■ **Task instructions**
Can you rewrite these rows with every "Where should I click to" changed to "Where do I click to" and nothing else altered?

■ **Supplied material**
^^^^^^^^

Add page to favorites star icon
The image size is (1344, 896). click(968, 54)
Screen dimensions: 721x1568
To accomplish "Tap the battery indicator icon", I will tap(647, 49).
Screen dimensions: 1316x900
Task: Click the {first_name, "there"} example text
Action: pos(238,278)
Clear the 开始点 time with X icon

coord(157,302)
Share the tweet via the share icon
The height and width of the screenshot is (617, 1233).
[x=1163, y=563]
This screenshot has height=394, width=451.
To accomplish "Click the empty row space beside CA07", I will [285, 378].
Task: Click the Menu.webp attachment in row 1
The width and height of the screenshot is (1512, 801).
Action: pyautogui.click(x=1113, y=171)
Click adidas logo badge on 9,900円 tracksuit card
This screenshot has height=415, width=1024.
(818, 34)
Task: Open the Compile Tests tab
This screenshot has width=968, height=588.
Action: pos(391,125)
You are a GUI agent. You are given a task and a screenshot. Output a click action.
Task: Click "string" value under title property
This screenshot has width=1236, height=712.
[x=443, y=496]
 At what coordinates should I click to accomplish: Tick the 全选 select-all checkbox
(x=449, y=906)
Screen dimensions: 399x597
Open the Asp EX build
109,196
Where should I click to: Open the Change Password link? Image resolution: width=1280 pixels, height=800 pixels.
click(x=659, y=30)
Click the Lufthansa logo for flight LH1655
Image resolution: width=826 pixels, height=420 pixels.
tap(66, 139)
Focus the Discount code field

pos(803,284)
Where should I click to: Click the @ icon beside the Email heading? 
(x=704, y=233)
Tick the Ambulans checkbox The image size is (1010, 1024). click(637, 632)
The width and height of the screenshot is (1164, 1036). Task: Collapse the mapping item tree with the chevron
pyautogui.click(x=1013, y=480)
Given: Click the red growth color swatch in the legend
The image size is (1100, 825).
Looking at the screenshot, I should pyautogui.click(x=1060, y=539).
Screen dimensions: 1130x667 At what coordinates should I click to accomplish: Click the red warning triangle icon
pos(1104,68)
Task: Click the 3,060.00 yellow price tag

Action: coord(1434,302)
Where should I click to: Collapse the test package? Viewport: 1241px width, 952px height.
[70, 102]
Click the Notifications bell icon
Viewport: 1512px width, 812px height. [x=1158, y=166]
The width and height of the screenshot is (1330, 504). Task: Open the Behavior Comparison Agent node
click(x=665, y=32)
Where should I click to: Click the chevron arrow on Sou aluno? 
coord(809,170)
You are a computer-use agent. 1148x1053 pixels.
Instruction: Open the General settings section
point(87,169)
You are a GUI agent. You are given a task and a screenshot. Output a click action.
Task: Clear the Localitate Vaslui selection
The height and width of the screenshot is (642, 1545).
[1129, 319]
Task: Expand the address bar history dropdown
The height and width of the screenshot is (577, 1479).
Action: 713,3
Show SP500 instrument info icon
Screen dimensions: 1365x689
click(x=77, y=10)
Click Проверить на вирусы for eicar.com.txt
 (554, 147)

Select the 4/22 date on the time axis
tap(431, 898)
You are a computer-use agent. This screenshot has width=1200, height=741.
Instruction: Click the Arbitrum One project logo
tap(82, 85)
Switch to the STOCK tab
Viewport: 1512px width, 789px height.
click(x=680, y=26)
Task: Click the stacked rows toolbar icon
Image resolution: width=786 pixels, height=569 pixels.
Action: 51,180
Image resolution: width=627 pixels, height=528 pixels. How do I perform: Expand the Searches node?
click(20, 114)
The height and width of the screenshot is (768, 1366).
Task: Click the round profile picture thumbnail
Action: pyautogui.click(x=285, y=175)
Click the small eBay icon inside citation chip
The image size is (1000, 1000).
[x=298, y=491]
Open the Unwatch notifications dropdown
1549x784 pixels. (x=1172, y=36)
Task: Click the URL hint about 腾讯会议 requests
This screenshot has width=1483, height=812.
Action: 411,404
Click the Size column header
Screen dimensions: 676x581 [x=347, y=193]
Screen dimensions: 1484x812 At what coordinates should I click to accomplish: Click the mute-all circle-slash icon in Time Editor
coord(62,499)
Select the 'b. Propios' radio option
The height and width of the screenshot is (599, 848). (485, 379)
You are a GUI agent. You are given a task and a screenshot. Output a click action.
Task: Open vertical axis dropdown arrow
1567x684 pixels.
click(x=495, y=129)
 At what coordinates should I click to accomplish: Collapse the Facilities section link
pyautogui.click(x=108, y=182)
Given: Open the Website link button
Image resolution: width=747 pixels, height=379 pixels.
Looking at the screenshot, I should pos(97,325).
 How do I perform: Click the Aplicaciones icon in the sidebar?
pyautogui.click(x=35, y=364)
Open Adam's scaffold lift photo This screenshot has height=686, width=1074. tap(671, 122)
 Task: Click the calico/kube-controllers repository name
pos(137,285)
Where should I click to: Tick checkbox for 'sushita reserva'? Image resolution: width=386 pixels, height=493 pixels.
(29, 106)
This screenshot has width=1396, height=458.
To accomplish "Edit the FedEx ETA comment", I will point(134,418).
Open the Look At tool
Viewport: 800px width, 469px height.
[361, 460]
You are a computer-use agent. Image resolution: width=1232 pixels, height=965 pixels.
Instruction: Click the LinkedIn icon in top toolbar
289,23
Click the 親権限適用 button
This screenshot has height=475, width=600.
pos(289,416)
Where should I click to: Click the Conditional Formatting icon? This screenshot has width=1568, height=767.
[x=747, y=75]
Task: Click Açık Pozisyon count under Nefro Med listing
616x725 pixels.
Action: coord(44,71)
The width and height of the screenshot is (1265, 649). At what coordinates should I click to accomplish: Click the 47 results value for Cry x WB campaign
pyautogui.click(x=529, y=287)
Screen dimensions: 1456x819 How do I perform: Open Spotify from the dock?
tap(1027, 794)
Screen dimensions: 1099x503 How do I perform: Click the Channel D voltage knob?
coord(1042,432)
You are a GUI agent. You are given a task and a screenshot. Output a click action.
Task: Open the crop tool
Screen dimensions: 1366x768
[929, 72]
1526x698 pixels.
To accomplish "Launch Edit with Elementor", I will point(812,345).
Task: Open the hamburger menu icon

^^^^^^^^

■ **Response**
Add page to favorites star icon
The image size is (1344, 896). click(968, 54)
Screen dimensions: 721x1568
To accomplish "Tap the battery indicator icon", I will tap(647, 49).
Screen dimensions: 1316x900
Task: Click the {first_name, "there"} example text
Action: pos(238,278)
Clear the 开始点 time with X icon

coord(157,302)
Share the tweet via the share icon
The height and width of the screenshot is (617, 1233).
[x=1163, y=563]
This screenshot has height=394, width=451.
To accomplish "Click the empty row space beside CA07", I will [285, 378].
Task: Click the Menu.webp attachment in row 1
The width and height of the screenshot is (1512, 801).
Action: pyautogui.click(x=1113, y=171)
Click adidas logo badge on 9,900円 tracksuit card
This screenshot has height=415, width=1024.
(818, 34)
Task: Open the Compile Tests tab
This screenshot has width=968, height=588.
Action: pos(391,125)
You are a GUI agent. You are given a task and a screenshot. Output a click action.
Task: Click "string" value under title property
This screenshot has width=1236, height=712.
[x=443, y=496]
 At what coordinates should I click to accomplish: Tick the 全选 select-all checkbox
(x=449, y=906)
Screen dimensions: 399x597
Open the Asp EX build
109,196
Where do I click to: Open the Change Password link? Image resolution: width=1280 pixels, height=800 pixels.
click(x=659, y=30)
Click the Lufthansa logo for flight LH1655
Image resolution: width=826 pixels, height=420 pixels.
tap(66, 139)
Focus the Discount code field

pos(803,284)
Where do I click to: Click the @ icon beside the Email heading? 
(x=704, y=233)
Tick the Ambulans checkbox The image size is (1010, 1024). click(637, 632)
The width and height of the screenshot is (1164, 1036). Task: Collapse the mapping item tree with the chevron
pyautogui.click(x=1013, y=480)
Given: Click the red growth color swatch in the legend
The image size is (1100, 825).
Looking at the screenshot, I should pyautogui.click(x=1060, y=539).
Screen dimensions: 1130x667 At what coordinates should I click to accomplish: Click the red warning triangle icon
pos(1104,68)
Task: Click the 3,060.00 yellow price tag

Action: coord(1434,302)
Where do I click to: Collapse the test package? Viewport: 1241px width, 952px height.
[70, 102]
Click the Notifications bell icon
Viewport: 1512px width, 812px height. [x=1158, y=166]
The width and height of the screenshot is (1330, 504). Task: Open the Behavior Comparison Agent node
click(x=665, y=32)
Where do I click to: Click the chevron arrow on Sou aluno? 
coord(809,170)
You are a computer-use agent. 1148x1053 pixels.
Instruction: Open the General settings section
point(87,169)
You are a GUI agent. You are given a task and a screenshot. Output a click action.
Task: Clear the Localitate Vaslui selection
The height and width of the screenshot is (642, 1545).
[1129, 319]
Task: Expand the address bar history dropdown
The height and width of the screenshot is (577, 1479).
Action: 713,3
Show SP500 instrument info icon
Screen dimensions: 1365x689
click(x=77, y=10)
Click Проверить на вирусы for eicar.com.txt
 (554, 147)

Select the 4/22 date on the time axis
tap(431, 898)
You are a computer-use agent. This screenshot has width=1200, height=741.
Instruction: Click the Arbitrum One project logo
tap(82, 85)
Switch to the STOCK tab
Viewport: 1512px width, 789px height.
click(x=680, y=26)
Task: Click the stacked rows toolbar icon
Image resolution: width=786 pixels, height=569 pixels.
Action: 51,180
Image resolution: width=627 pixels, height=528 pixels. How do I perform: Expand the Searches node?
click(20, 114)
The height and width of the screenshot is (768, 1366).
Task: Click the round profile picture thumbnail
Action: pyautogui.click(x=285, y=175)
Click the small eBay icon inside citation chip
The image size is (1000, 1000).
[x=298, y=491]
Open the Unwatch notifications dropdown
1549x784 pixels. (x=1172, y=36)
Task: Click the URL hint about 腾讯会议 requests
This screenshot has width=1483, height=812.
Action: 411,404
Click the Size column header
Screen dimensions: 676x581 [x=347, y=193]
Screen dimensions: 1484x812 At what coordinates should I click to accomplish: Click the mute-all circle-slash icon in Time Editor
coord(62,499)
Select the 'b. Propios' radio option
The height and width of the screenshot is (599, 848). (485, 379)
You are a GUI agent. You are given a task and a screenshot. Output a click action.
Task: Open vertical axis dropdown arrow
1567x684 pixels.
click(x=495, y=129)
 At what coordinates should I click to accomplish: Collapse the Facilities section link
pyautogui.click(x=108, y=182)
Given: Open the Website link button
Image resolution: width=747 pixels, height=379 pixels.
Looking at the screenshot, I should pos(97,325).
 How do I perform: Click the Aplicaciones icon in the sidebar?
pyautogui.click(x=35, y=364)
Open Adam's scaffold lift photo This screenshot has height=686, width=1074. tap(671, 122)
 Task: Click the calico/kube-controllers repository name
pos(137,285)
Where do I click to: Tick checkbox for 'sushita reserva'? Image resolution: width=386 pixels, height=493 pixels.
(29, 106)
This screenshot has width=1396, height=458.
To accomplish "Edit the FedEx ETA comment", I will point(134,418).
Open the Look At tool
Viewport: 800px width, 469px height.
[361, 460]
You are a computer-use agent. Image resolution: width=1232 pixels, height=965 pixels.
Instruction: Click the LinkedIn icon in top toolbar
289,23
Click the 親権限適用 button
This screenshot has height=475, width=600.
pos(289,416)
Where do I click to: Click the Conditional Formatting icon? This screenshot has width=1568, height=767.
[x=747, y=75]
Task: Click Açık Pozisyon count under Nefro Med listing
616x725 pixels.
Action: coord(44,71)
The width and height of the screenshot is (1265, 649). At what coordinates should I click to accomplish: Click the 47 results value for Cry x WB campaign
pyautogui.click(x=529, y=287)
Screen dimensions: 1456x819 How do I perform: Open Spotify from the dock?
tap(1027, 794)
Screen dimensions: 1099x503 How do I perform: Click the Channel D voltage knob?
coord(1042,432)
You are a GUI agent. You are given a task and a screenshot. Output a click action.
Task: Open the crop tool
Screen dimensions: 1366x768
[929, 72]
1526x698 pixels.
To accomplish "Launch Edit with Elementor", I will point(812,345).
Task: Open the hamburger menu icon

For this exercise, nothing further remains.